Enterprise message queues usually carry responsibilities such as asynchronous decoupling, event distribution, streaming transmission, high-throughput log aggregation, traffic smoothing, and task buffering. Stellflow's high-level design defines it as a "distributed log and message queue platform" and explicitly centers the domain model on Topic, Partition, Replica, Leader, ISR, Consumer Group, Offset, Epoch, and Metadata Log. This positioning shows that the real focus of a self-built system should be the distributed-log fact model, partition replication, control-plane metadata consistency, broker hot-path processing, client protocol evolution, and observable governance, rather than merely wrapping a producer and consumer SDK.

From an engineering perspective, Stellflow's direction is correct: an enterprise MQ should not first pursue a wide surface of features. It should first stabilize log storage, protocol design, replication, high watermark, metadata, failover, and observability semantics. The Stellflow README also states that the repository is still in the design and skeleton-planning stage, with an emphasis on solidifying the overall architecture, module boundaries, communication, storage, control plane, and observability path.

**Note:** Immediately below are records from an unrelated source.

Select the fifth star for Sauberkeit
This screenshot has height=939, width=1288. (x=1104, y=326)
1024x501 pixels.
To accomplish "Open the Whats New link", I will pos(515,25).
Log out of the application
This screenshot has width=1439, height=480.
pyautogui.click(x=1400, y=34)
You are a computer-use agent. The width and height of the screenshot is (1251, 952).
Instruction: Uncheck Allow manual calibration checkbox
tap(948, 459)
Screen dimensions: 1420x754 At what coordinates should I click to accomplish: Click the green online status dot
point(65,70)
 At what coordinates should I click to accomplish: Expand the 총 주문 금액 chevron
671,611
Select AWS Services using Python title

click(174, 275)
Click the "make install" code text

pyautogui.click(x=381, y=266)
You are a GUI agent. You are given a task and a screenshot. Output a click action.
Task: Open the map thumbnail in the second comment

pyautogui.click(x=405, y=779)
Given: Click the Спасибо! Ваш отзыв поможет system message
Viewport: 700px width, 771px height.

2. Summary of Architecture Decision Records

Stellflow's ADR index shows that seven architecture decision records have already been accumulated. They cover key topics such as the communication protocol, control-plane consistency, storage core, observability, multi-language protocol versioning, metadata discovery and broker scaling, and OpenTelemetry metric naming. The ADR documents themselves define their purpose as recording context, alternatives, final choices, reasons, constraints, and consequences. Therefore, these ADRs can serve as the architectural baseline for the current self-built MQ.

Stellflow's communication decision is layered communication: the Broker/Client data plane uses a custom binary protocol, the Java client uses Netty at the lower layer, inter-broker replication reuses the same binary protocol, and the Controller/Broker control plane uses gRPC. This decision preserves binary-protocol control for the high-throughput data plane while giving the control plane IDL, cross-language code generation, and interface evolution capabilities. The official Netty site defines Netty as an asynchronous event-driven network application framework for the rapid development of maintainable high-performance protocol servers and clients, and as an NIO client/server framework. (netty.io) The gRPC official documentation explains that gRPC is based on service definitions, uses Protocol Buffers by default as the IDL for service interfaces and message structures, and can generate client and server code. (gRPC)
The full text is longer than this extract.